### The task
Your task is to copy exactly the lines from the line containing "Image resolution: width=1397" through the end of the listing below, with pictures left out.

### Data provided
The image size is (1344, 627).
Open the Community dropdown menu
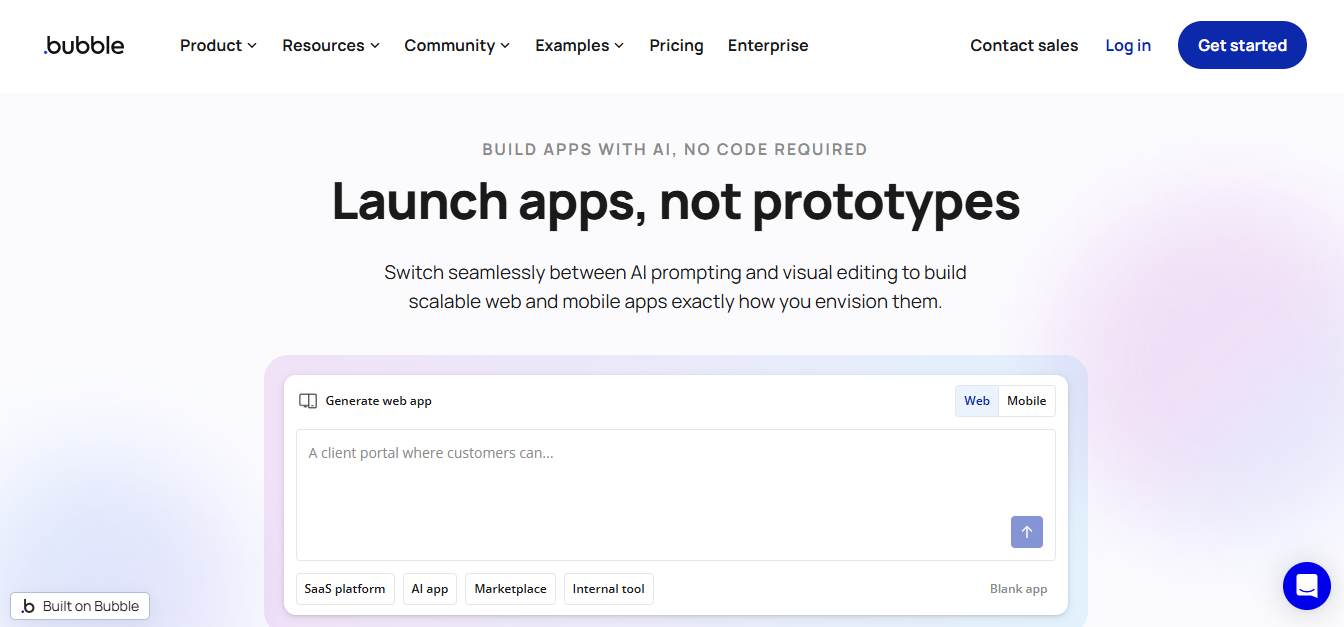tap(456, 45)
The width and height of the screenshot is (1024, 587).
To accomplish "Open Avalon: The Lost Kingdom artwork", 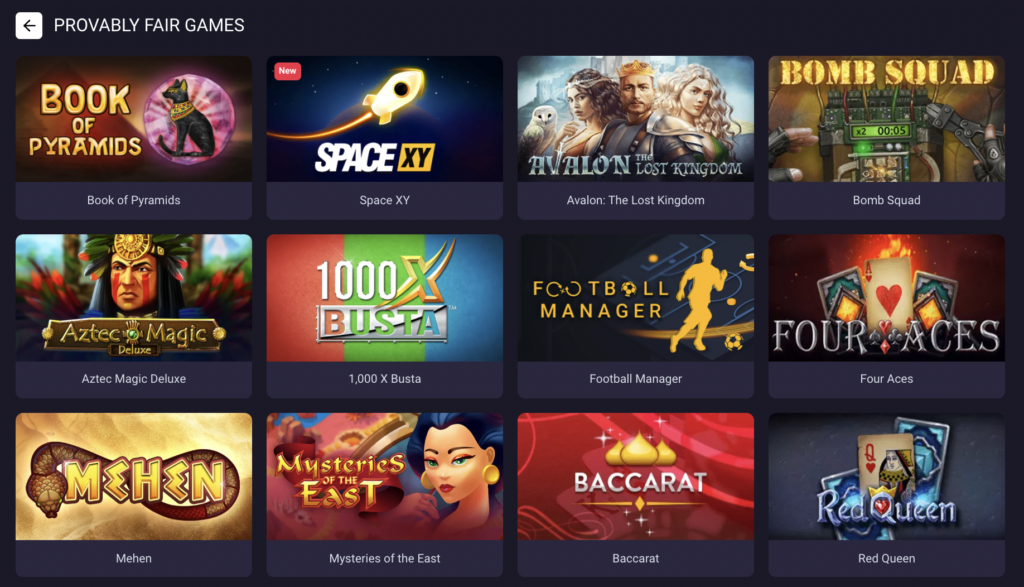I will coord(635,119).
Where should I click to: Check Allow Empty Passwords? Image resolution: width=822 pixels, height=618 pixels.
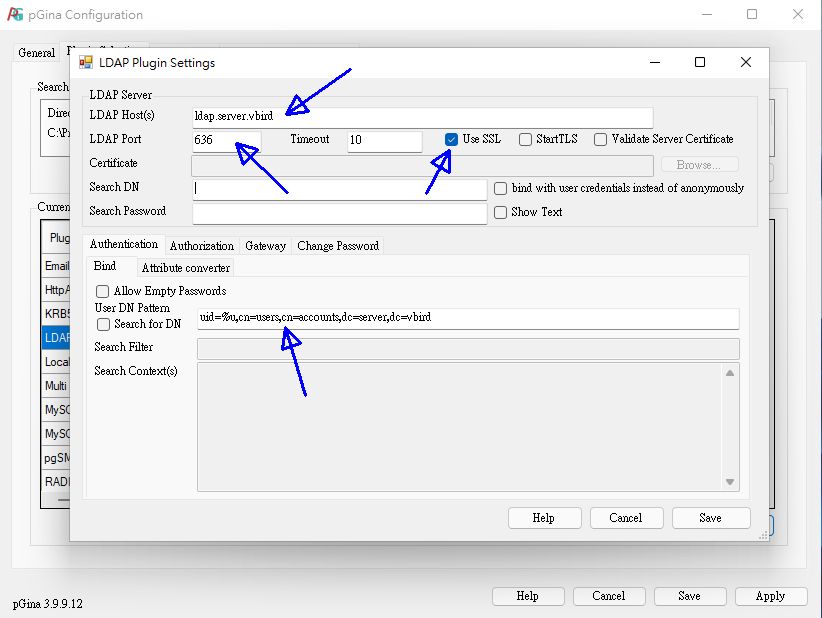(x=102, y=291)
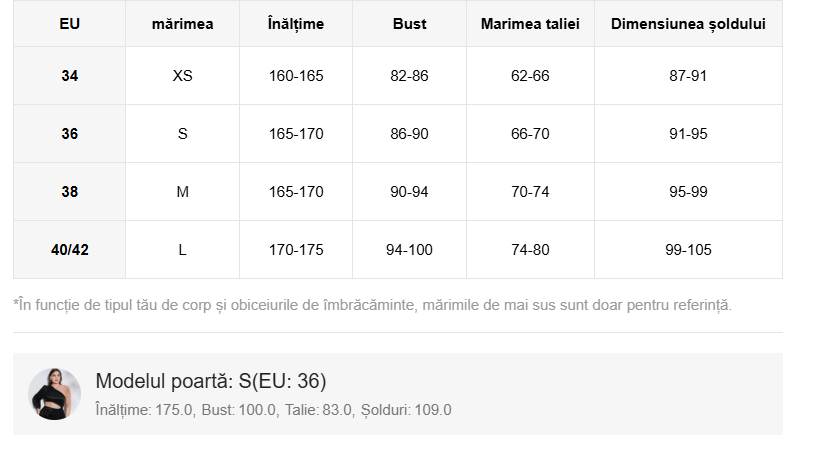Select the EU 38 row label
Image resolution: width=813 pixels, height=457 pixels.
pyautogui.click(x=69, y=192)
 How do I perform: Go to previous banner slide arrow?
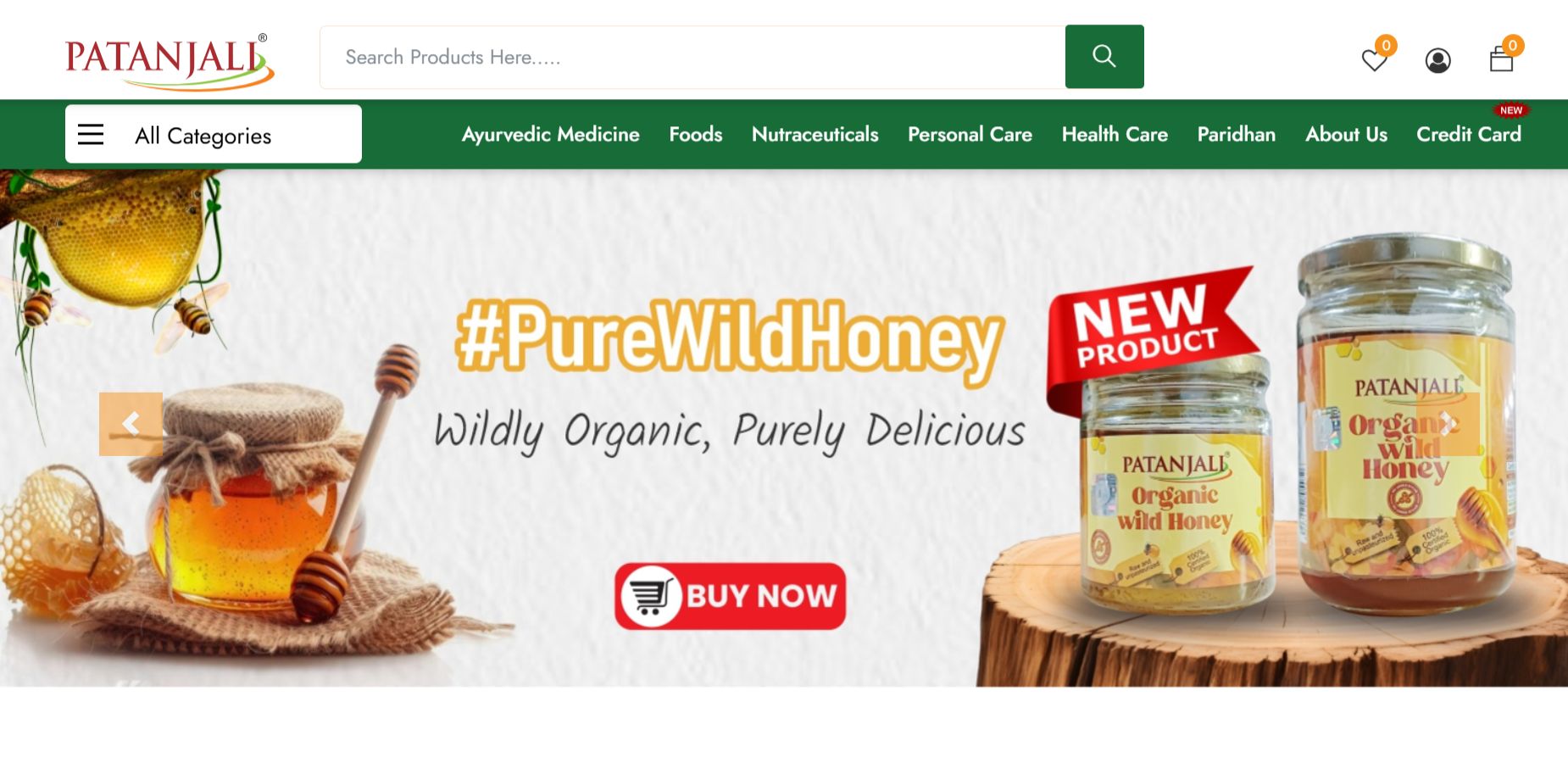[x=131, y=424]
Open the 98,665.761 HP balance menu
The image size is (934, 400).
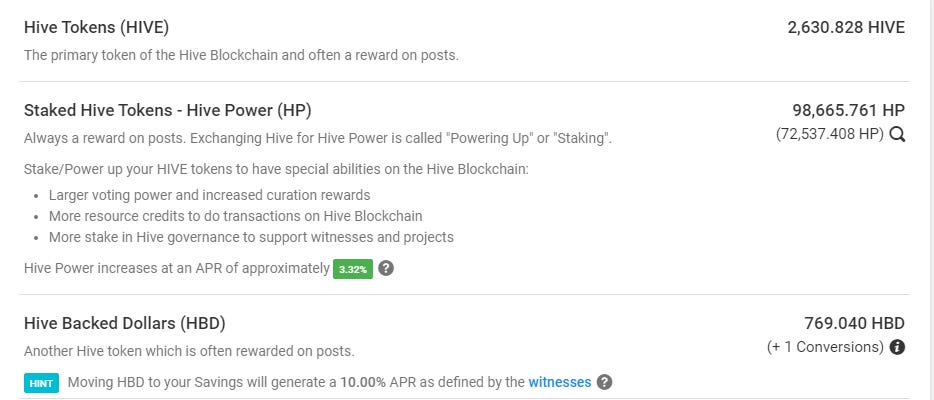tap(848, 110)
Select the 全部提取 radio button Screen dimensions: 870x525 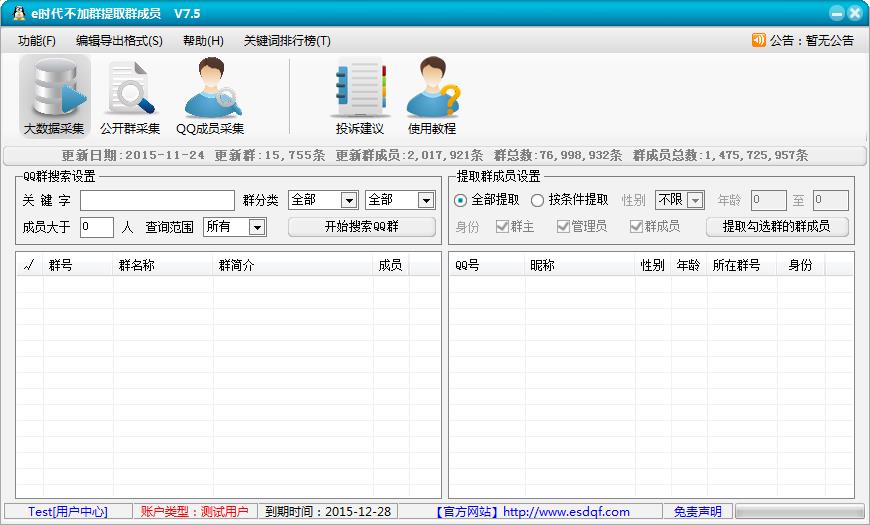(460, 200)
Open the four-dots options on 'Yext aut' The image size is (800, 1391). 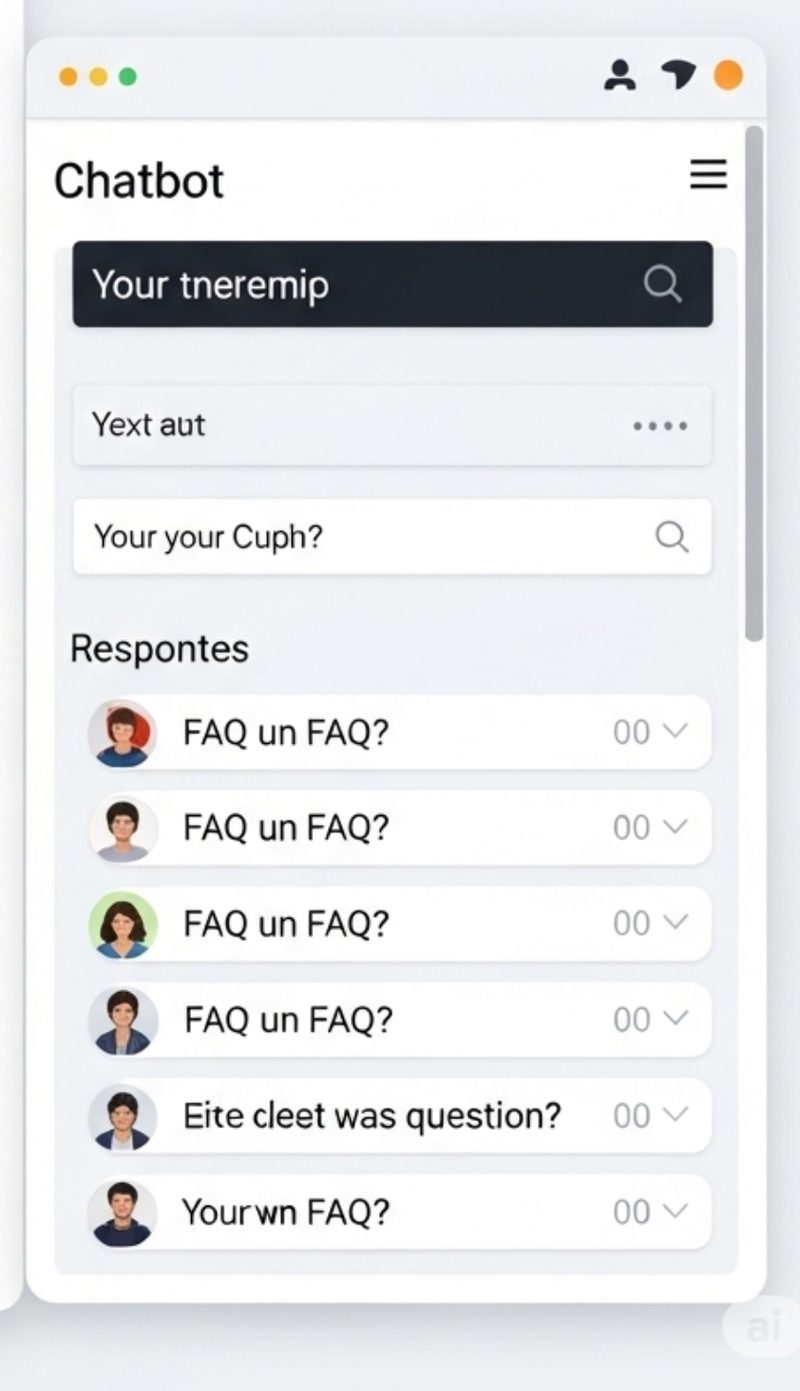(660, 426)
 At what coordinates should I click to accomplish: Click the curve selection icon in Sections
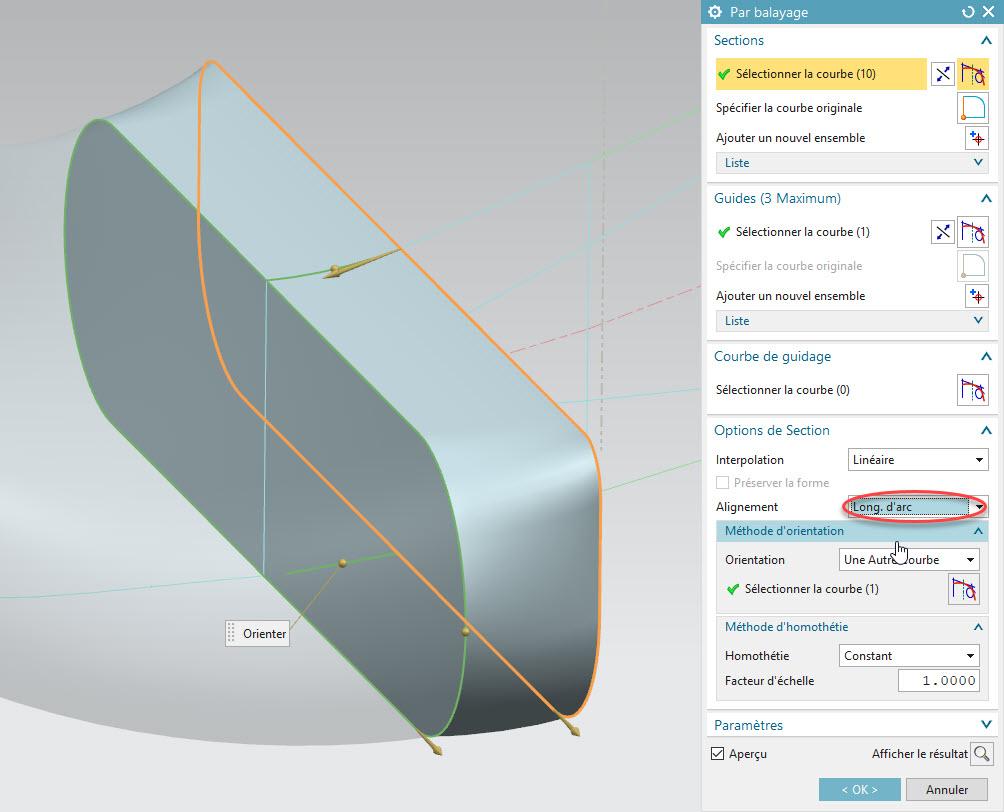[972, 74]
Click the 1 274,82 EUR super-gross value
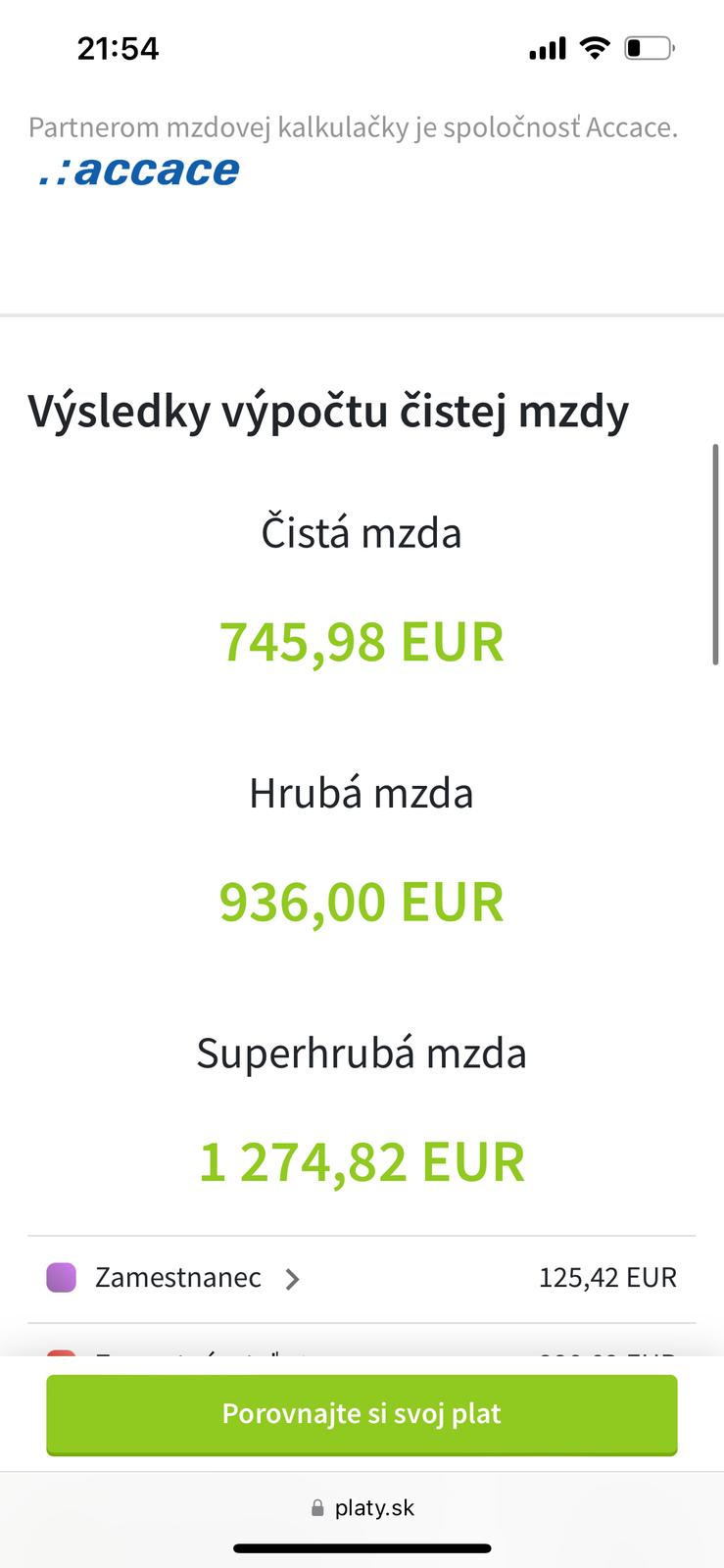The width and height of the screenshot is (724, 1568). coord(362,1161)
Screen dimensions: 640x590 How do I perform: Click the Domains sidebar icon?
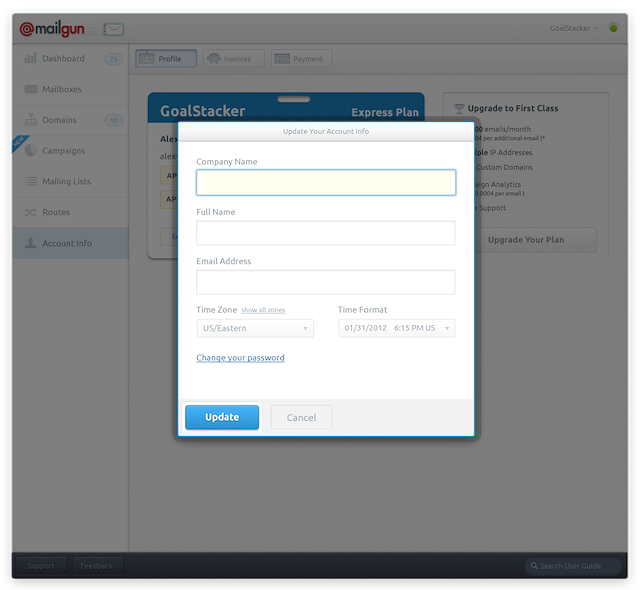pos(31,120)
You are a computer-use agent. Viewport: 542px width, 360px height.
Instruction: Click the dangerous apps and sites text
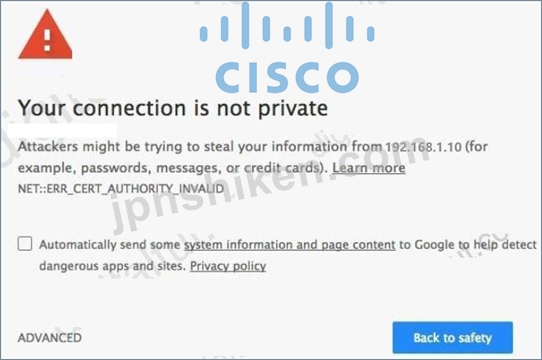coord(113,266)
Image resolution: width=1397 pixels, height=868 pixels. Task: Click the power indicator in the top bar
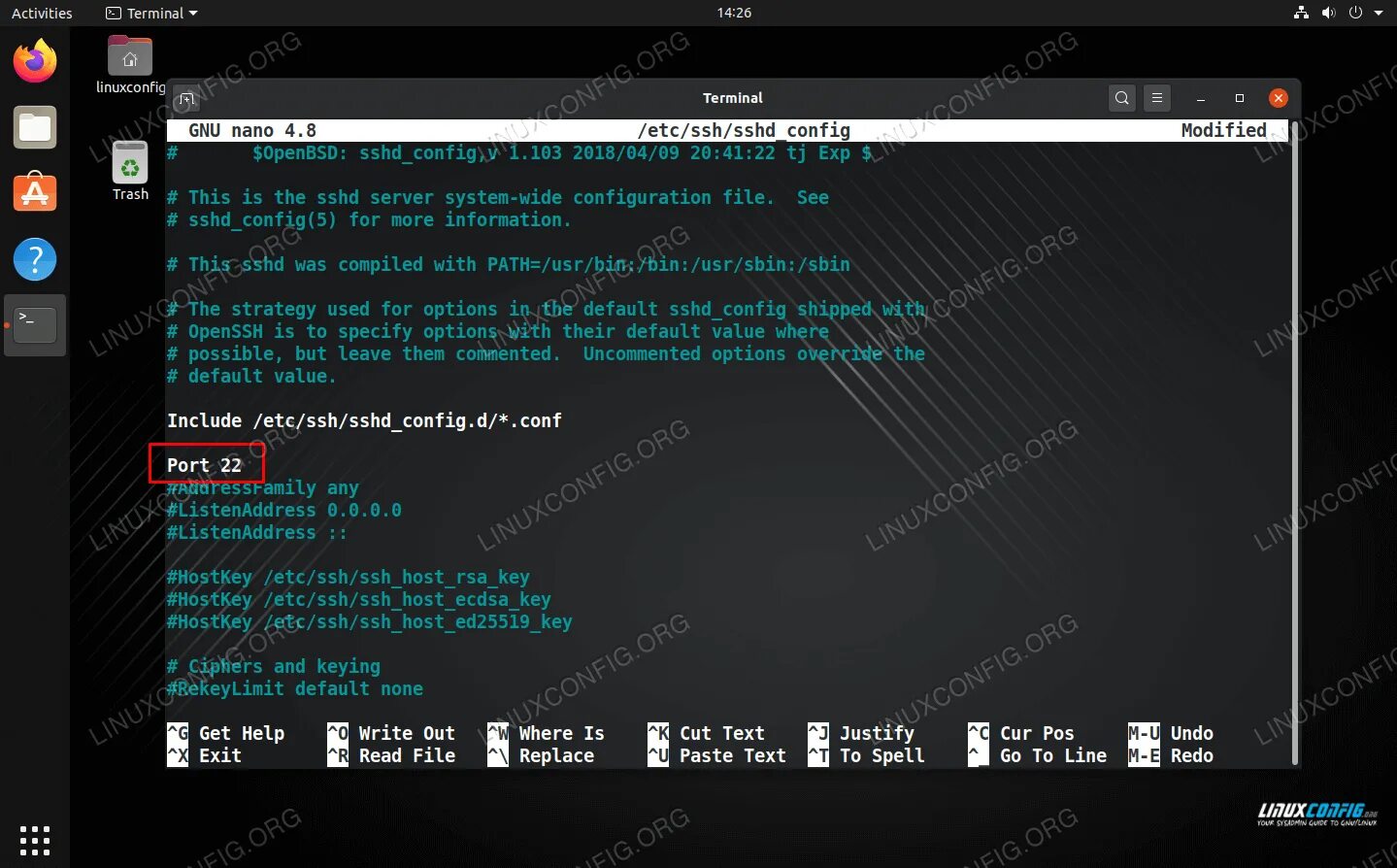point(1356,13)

### Result for this exercise
Image resolution: width=1397 pixels, height=868 pixels. Task: Click the power indicator in the top bar
point(1356,13)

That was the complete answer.